■ YOUR OBJECTIVE
Among the lines below, take the one holding "United States (USD $) (623, 2150)", the one holding "TUBE (523, 532)", and all lines between them. Set them down exactly.

Saved entries:
▬▬▬▬▬▬
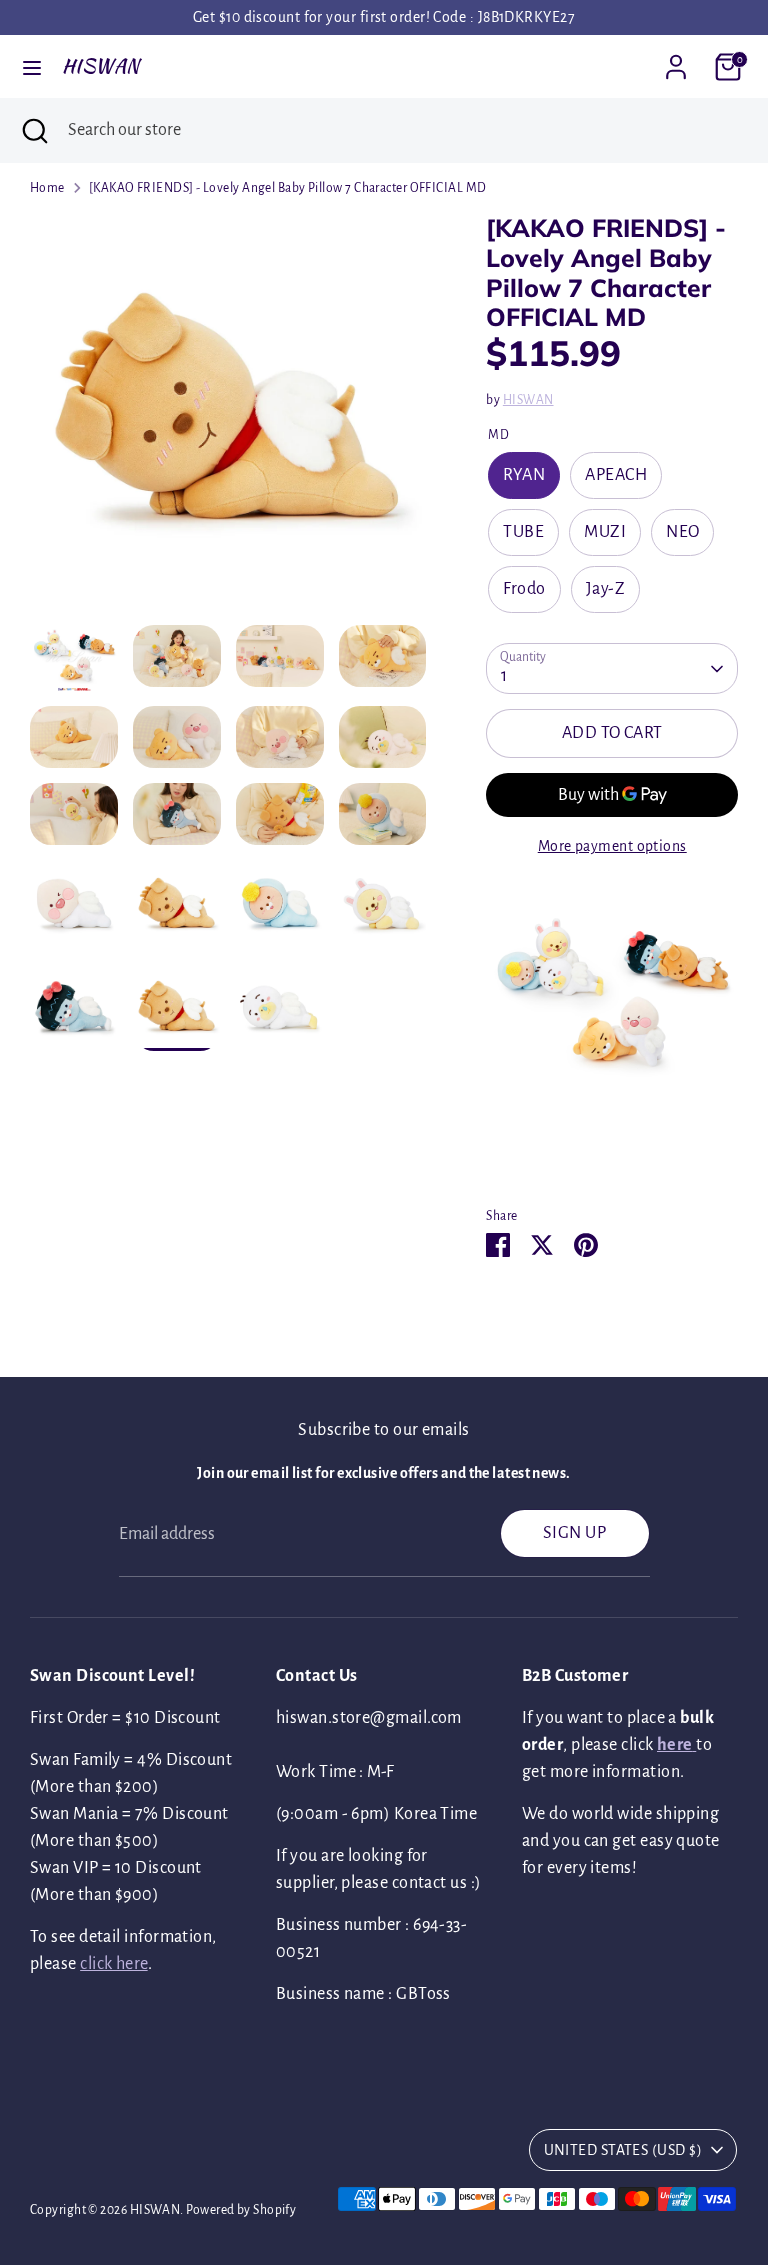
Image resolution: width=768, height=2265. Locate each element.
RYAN (524, 475)
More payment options (612, 846)
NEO (682, 532)
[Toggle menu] (32, 66)
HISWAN (101, 66)
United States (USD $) (623, 2150)
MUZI (605, 532)
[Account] (676, 60)
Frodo (524, 589)
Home (47, 188)
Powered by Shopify (241, 2210)
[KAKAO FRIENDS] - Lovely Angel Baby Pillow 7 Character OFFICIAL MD (288, 188)
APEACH (616, 475)
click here (114, 1964)
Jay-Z (605, 589)
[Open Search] (34, 130)
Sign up (574, 1533)
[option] (228, 419)
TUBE (523, 532)
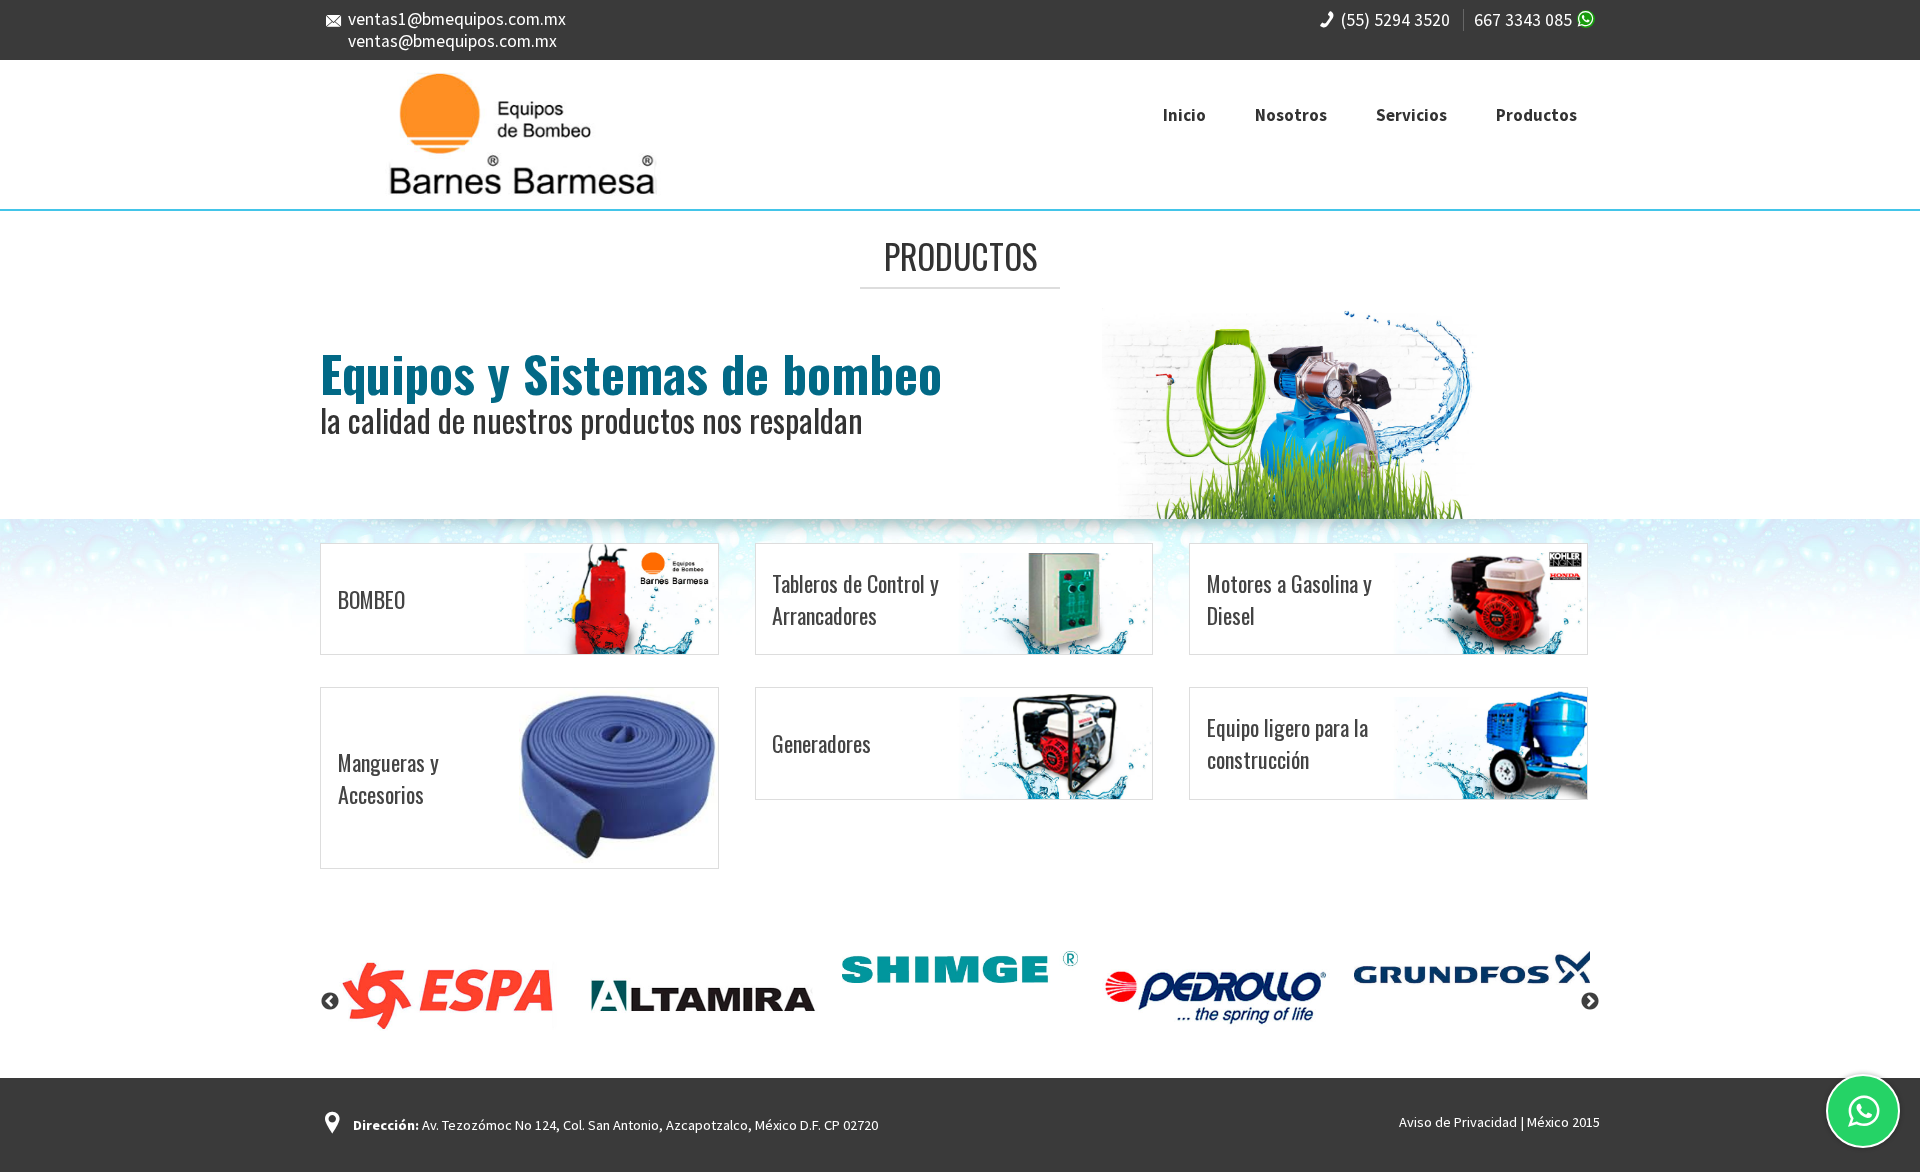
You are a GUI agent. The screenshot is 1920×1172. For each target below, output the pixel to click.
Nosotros (1291, 115)
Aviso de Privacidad (1458, 1122)
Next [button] (1590, 1002)
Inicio (1184, 115)
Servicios (1411, 115)
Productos (1536, 115)
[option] (448, 993)
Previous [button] (330, 1002)
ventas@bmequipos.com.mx (452, 41)
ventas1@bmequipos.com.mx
▬▬▬▬▬▬
■ SOLUTION TO THIS TASK
United States (USD $) (623, 2150)
MUZI (605, 532)
[Account] (676, 60)
Frodo (524, 589)
Home (47, 188)
Powered by Shopify (241, 2210)
[KAKAO FRIENDS] - Lovely Angel Baby Pillow 7 Character OFFICIAL MD (288, 188)
APEACH (616, 475)
click here (114, 1964)
Jay-Z (605, 589)
[Open Search] (34, 130)
Sign up (574, 1533)
[option] (228, 419)
TUBE (523, 532)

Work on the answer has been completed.